Le stockage des DASRIA dépend de la quantité de déchets produits.
- Si la quantité produite est de moins de 5 kg par mois, l’élimination doit être faite dans les trois mois. Pendant cette période, les DASRIA doivent être stockés à l’abri de la chaleur dans les emballages prévus à cet effet.
- Entre 5 kg et 15 kg par mois, le délai d’élimination est d’un mois. Le stockage doit se faire dans un local spécifique aux DASRIA, à l’abri de la chaleur et du public, dans des emballages spécifiques fermés définitivement et dans un local correctement ventilé.
- Entre 15 kg par mois et 100 kg par semaine, le délai d’élimination est de sept jours et l’entreposage doit se faire dans les mêmes conditions.
- Pour une quantité supérieure à 100 kg par semaine, l’élimination doit avoir lieu dans les 72 heures, et le stockage doit aussi se faire dans les mêmes conditions.
Le local spécifique doit être clairement indiqué par affichage.
Pour éliminer ses DASRIA, l’Idel a plusieurs possibilités.
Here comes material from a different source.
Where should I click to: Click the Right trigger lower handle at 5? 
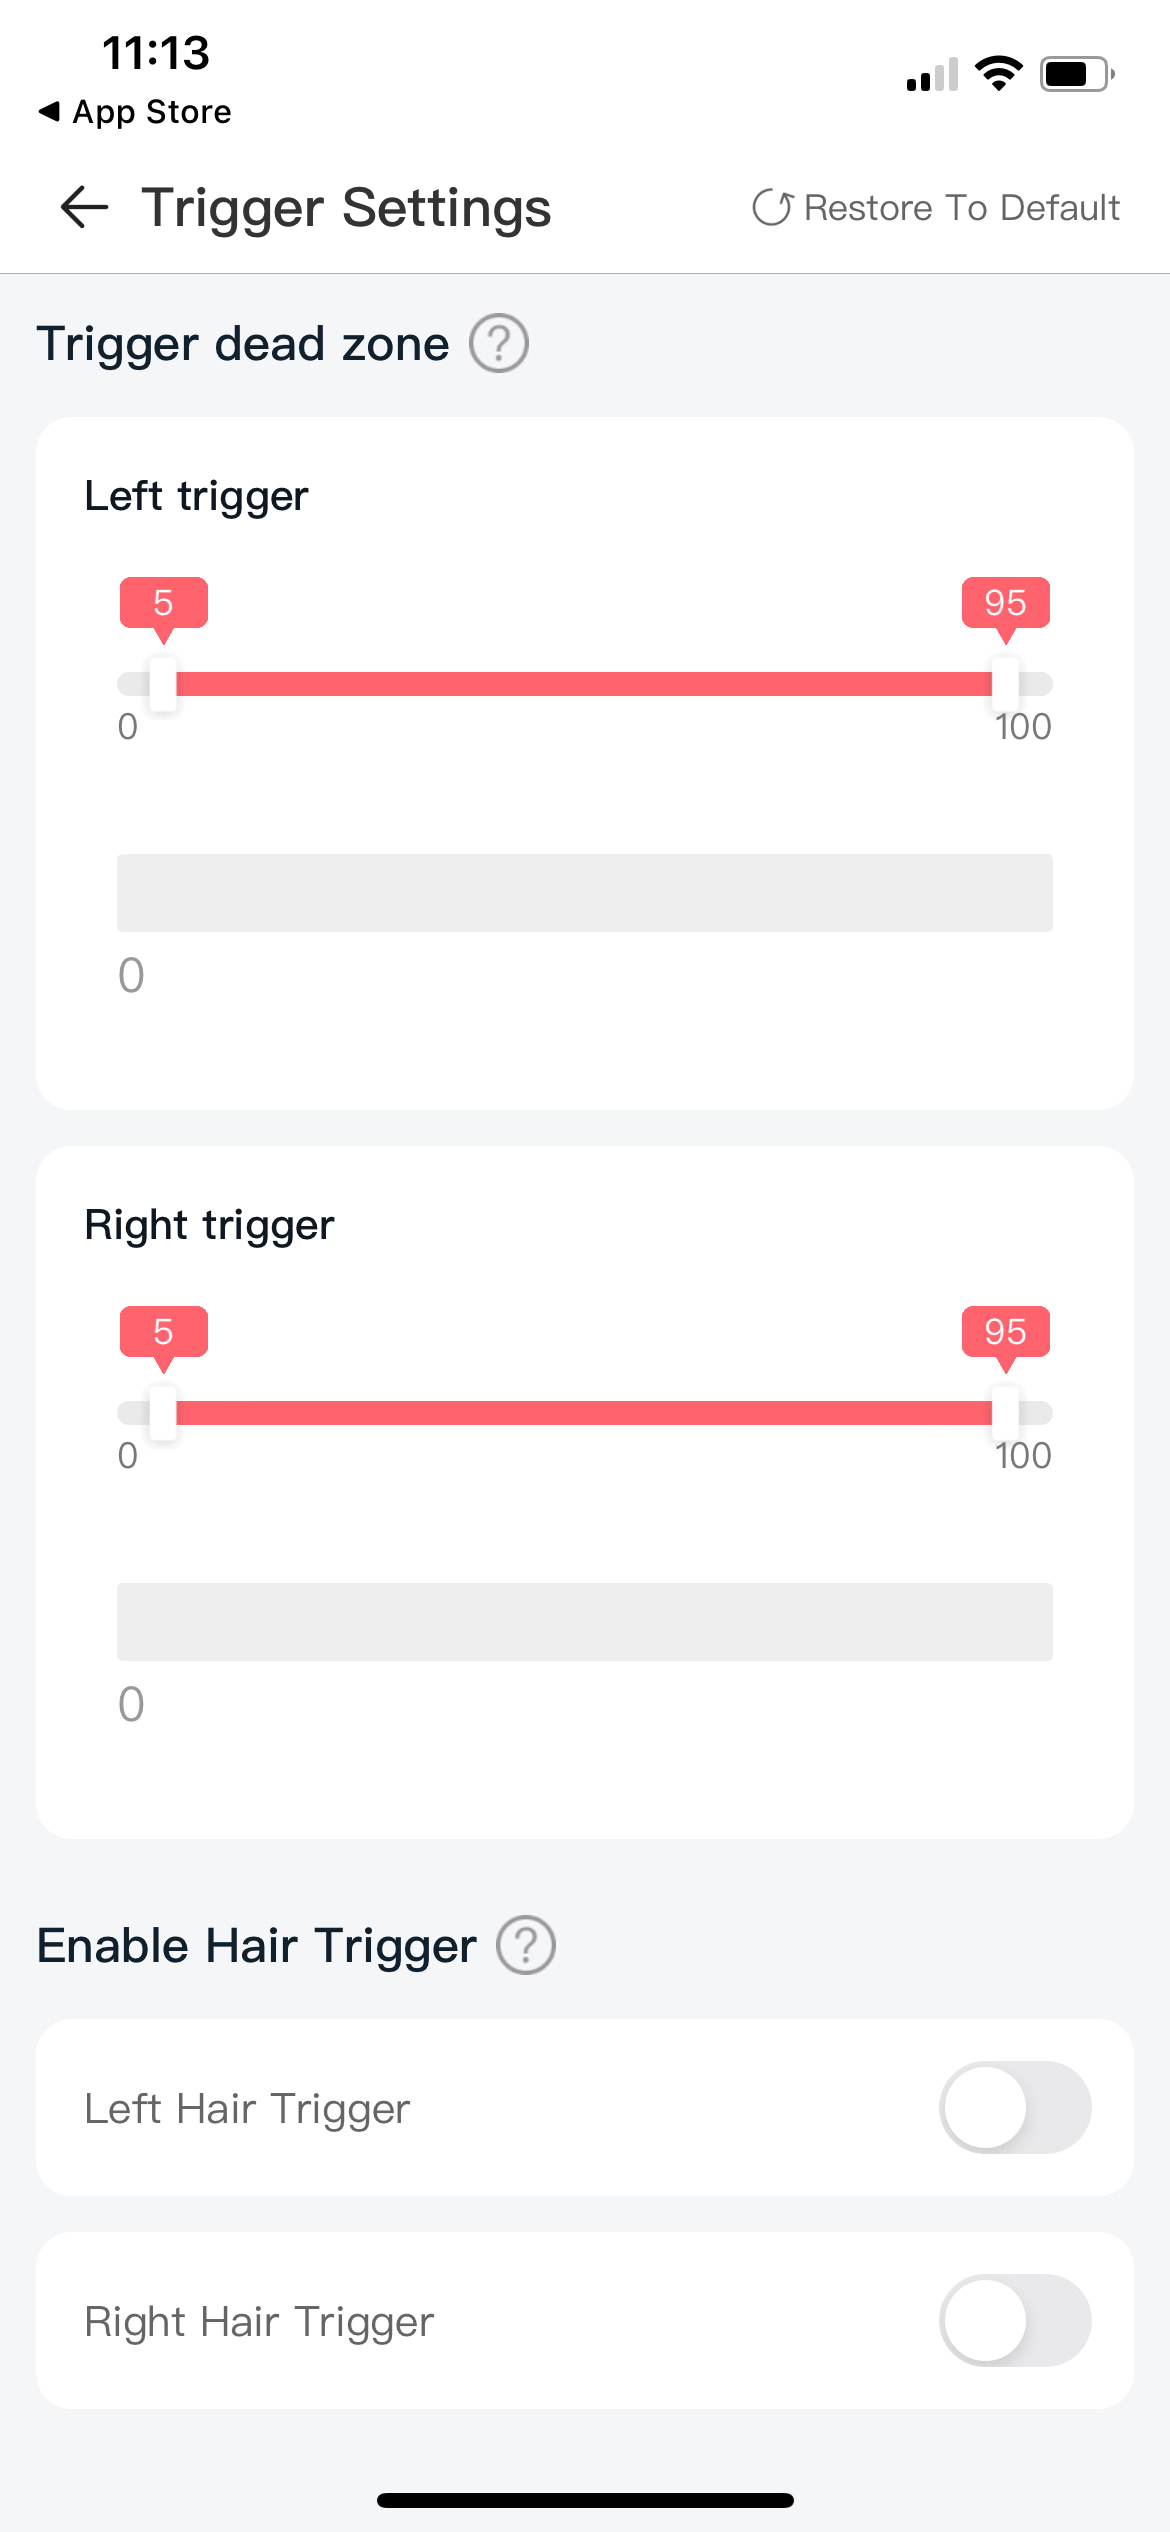pos(163,1413)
Elle peut les apporter elle-même sur un site de regroupement déclaré auprès de l’Agence régionale de santé (ARS). Néanmoins, le transport dans son véhicule personnel se limite à 15 kg.
Sinon, elle peut recourir à un prestataire de collecte, qui assurera la prise en charge et le transport. Dans tous les cas, il lui appartient de prouver l’élimination des déchets par la signature d’une convention avec le prestataire assurant la collecte ou le regroupement, et elle se doit de garder ces documents pendant trois ans en cas de contrôle. En fonction du nombre de kilos de déchets à traiter, l’Idel peut disposer uniquement d’un bon de prise en charge avec le prestataire assurant la collecte ou auprès de celui à qui elle dépose ses déchets.
En libéral, les idels peuvent parfois décider de jeter tous les déchets aux ordures ménagères, ou à l’inverse, de remplir les conteneurs à DASRIA - ce qui fut particulièrement le cas pendant la crise sanitaire. Ces deux extrêmes ne sont, bien entendu, pas la bonne option, pour des raisons environnementales et pour des questions de coût ; le tarif de traitement des déchets, notamment des DASRIA, étant plus élevé que celui des ordures ordinaires.
Certains déchets bénéficient de filières particulières. C’est le cas des amalgames dentaires, des dispositifs implantables, des radiographies, des piles et batteries, des pièces anatomiques ou encore des médicaments non utilisés, qui doivent être rapportés en pharmacie pour être recyclés via l’association Cyclamed, pour ces derniers.
La collecte et l’élimination des DASRIA ont fait l’objet d’un guide publié en 2009 par le ministère de la Santé, sur lequel s’appuient les établissements de santé et médico-sociaux pour élaborer leurs protocoles de gestion de ces déchets, les professionnels libéraux ainsi que les Agences régionales de santé (ARS) pour réaliser leurs contrôles dans ce domaine. Un second guide relatif à la gestion des déchets issus de médicaments et de déchets liquides à l’attention des établissements de santé et médico-sociaux a été également publié par le ministère de la Santé en 2016. Cependant, ces dernières années, des établissements de santé ont mis en place, avec l’appui de certaines ARS, de nouvelles recommandations de tri des déchets d’activités de soins (DAS) pouvant diverger de celles contenues dans les guides nationaux précités. Dans ce contexte, une actualisation du guide de 2009 a été lancée en juillet 2022 par le ministère de la Santé et de la Prévention. Un groupe de travail national piloté par la Direction générale de la Santé (DGS) et la Direction générale de l’offre de soins (DGOS) a été constitué en ce sens avec l’ensemble des parties prenantes.